Education Will Reduce Inappropriate Prescribing in Your Facility
The last interesting article on this topic is A Strategy for Reducing Antibiotic Use in Acute Bronchitis. These researchers discovered that you can reduce inappropriate antibiotic prescribing if you try. The intervention that they tried was nothing more sophisticated than education. It works!
There are many excellent treatment guidelines that you can use for education. To the right is a treatment guideline based on CDC recommendations for the proper prescribing of antibiotics to patients with bronchitis.
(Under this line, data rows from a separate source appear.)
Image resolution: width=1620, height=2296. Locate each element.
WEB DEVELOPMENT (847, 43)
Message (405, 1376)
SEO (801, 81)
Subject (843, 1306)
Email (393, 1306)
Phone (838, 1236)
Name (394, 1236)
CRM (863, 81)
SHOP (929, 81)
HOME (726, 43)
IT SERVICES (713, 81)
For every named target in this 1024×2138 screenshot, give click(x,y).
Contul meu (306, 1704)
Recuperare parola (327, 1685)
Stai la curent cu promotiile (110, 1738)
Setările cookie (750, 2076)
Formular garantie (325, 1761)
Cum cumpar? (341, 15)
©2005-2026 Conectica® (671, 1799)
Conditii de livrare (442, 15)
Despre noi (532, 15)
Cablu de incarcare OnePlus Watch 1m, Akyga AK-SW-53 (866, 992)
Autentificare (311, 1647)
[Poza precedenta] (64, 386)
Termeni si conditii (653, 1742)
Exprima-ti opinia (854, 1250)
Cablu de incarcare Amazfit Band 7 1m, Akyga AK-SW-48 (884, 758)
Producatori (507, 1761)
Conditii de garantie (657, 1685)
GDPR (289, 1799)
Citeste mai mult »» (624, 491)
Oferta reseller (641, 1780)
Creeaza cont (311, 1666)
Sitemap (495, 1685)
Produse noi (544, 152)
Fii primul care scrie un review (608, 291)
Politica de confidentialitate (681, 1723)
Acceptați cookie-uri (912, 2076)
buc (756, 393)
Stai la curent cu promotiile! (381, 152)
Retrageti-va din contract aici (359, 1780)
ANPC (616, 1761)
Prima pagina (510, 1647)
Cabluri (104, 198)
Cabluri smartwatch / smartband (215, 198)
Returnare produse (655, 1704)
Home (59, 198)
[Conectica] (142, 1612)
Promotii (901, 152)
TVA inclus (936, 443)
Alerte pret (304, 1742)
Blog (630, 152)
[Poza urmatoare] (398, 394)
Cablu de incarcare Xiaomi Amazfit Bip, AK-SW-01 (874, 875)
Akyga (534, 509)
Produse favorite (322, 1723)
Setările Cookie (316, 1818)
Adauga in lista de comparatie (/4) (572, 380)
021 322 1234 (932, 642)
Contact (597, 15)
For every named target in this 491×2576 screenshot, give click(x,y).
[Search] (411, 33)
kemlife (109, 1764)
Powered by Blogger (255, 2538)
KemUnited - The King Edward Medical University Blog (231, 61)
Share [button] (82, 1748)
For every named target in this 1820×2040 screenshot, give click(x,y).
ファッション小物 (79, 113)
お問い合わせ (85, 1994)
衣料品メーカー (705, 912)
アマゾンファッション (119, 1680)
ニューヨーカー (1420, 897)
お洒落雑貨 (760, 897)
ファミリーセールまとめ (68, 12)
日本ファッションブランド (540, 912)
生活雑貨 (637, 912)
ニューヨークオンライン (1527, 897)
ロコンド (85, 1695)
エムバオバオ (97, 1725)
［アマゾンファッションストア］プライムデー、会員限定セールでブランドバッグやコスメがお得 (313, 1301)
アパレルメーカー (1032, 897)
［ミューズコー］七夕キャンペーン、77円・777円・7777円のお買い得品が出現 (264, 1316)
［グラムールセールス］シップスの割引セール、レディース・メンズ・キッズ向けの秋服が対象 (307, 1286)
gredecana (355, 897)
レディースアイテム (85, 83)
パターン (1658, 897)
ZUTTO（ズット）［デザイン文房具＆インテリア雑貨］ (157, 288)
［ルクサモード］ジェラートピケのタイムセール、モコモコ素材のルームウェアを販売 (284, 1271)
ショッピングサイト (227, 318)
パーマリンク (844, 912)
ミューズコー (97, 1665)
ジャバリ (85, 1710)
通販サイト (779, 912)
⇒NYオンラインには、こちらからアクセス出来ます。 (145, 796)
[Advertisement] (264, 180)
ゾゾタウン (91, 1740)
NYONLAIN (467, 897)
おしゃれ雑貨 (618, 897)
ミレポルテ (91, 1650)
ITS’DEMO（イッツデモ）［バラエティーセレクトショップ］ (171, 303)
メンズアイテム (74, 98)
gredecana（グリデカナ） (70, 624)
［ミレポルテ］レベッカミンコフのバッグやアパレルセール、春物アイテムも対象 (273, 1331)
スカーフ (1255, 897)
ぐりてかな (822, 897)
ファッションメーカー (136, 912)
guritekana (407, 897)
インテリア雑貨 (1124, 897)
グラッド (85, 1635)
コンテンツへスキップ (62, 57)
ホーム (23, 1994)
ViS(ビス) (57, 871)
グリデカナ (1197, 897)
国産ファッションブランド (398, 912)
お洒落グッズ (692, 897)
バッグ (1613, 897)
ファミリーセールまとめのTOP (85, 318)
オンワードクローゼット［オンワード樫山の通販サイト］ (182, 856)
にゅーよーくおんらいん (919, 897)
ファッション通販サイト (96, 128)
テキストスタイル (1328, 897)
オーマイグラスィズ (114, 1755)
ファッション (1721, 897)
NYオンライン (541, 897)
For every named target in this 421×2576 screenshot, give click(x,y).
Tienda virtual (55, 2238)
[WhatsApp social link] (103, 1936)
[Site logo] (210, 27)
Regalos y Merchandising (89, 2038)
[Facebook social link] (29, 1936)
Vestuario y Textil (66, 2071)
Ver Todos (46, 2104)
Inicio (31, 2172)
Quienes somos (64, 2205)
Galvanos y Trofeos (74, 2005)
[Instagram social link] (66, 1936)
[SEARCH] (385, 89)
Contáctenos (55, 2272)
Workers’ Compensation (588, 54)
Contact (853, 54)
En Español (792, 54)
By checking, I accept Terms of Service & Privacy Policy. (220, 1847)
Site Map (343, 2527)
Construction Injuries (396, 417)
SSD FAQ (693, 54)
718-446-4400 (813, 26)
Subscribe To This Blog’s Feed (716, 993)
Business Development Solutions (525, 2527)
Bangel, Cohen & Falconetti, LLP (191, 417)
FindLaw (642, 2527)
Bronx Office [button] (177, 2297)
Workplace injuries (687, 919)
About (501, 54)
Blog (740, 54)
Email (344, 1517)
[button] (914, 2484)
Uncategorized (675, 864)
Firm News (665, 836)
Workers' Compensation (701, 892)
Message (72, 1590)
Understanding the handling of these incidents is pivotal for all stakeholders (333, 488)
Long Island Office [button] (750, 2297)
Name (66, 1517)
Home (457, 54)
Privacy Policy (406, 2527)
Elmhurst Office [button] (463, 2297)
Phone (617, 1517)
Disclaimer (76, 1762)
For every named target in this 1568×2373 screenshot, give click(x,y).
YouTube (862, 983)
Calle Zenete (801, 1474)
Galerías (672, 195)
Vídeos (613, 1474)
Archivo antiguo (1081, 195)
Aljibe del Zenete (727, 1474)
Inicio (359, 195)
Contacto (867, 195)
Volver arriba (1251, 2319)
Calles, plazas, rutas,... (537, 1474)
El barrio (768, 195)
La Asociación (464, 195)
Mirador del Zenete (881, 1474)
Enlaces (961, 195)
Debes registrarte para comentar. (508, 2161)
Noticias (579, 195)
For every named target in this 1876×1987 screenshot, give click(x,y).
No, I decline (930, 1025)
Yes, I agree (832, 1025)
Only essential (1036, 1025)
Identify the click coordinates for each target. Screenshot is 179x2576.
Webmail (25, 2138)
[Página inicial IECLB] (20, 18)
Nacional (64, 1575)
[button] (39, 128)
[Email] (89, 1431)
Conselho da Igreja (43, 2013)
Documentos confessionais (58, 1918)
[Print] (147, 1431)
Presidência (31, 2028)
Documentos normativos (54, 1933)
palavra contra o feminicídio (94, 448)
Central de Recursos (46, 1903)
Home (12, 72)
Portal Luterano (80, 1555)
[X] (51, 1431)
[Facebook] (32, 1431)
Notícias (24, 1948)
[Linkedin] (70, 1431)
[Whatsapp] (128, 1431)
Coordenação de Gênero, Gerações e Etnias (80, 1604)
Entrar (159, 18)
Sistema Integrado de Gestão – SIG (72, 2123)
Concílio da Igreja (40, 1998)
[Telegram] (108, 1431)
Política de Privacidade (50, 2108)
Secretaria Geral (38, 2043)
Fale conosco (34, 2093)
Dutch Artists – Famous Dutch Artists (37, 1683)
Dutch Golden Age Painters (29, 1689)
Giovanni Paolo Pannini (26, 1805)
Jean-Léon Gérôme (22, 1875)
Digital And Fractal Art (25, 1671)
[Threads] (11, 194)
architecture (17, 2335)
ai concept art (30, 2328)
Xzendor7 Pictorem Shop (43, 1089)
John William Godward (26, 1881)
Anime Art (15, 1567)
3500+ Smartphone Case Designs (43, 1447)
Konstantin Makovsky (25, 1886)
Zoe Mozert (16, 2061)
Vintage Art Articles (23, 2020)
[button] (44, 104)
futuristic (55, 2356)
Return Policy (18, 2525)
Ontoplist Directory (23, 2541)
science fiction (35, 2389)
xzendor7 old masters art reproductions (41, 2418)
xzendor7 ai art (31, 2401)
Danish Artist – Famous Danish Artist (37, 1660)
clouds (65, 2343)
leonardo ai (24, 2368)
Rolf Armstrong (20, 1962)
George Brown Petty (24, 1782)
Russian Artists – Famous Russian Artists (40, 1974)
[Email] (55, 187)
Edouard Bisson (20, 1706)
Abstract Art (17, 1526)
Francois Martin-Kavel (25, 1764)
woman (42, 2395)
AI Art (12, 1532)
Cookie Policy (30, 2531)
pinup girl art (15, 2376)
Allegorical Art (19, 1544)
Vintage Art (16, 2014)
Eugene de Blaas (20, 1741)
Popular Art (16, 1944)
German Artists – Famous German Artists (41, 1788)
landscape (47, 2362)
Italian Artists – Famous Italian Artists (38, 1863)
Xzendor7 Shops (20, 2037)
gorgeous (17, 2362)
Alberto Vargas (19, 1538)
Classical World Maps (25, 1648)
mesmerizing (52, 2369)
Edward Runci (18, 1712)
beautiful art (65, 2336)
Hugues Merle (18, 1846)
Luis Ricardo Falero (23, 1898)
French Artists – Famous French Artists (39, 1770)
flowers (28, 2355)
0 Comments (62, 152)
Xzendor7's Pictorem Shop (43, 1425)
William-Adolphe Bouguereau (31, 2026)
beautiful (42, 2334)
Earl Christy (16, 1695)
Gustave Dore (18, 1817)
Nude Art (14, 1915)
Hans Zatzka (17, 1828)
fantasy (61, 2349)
Using this guideline, more than 95% of the patients with coughs who I see in my jail medical clinics should not receive an antibiotic.
Summary:
1. Antibiotic resistance is a looming problem that has the potential to become a medical disaster.
2. An important contributing factor to antibiotic resistance is the inappropriate prescribing of antibiotics to patients with viral illnesses who cannot conceivably benefit from them—and may even be harmed by them.
3. The BIG THREE sources of inappropriate antibiotic prescribing are: Sore throats. Bronchitis. Sinusitis.
4. We can reduce inappropriate prescribing with education.
Amen! and Amen!
Two thoughts:
1. Coompliance is a real issue: ‘Well I took it until I felt better’ we need to increase the public education – only when necessary and there are never ‘extras’ take them all.
2. Seven day / five day courses may have contributed – and may still. If memory serves 7 days = 86% kill rate, 8-9 = 93% kill rate; 10 days = 98.x%
So, choose wisely – C & S when possible, educate and encourage taking all the medication
Do C & S ONLY when necessary for skin and soft tissue infections. No exudate without cellulitis but with transudate often implies that there is no infection rendering the C & S unnecessary; and often in a deep penetrating ulcer the C & S is unreliable. In both cases the antibiotic used based on the C & S would be inappropriate, again potentially leading to resistance.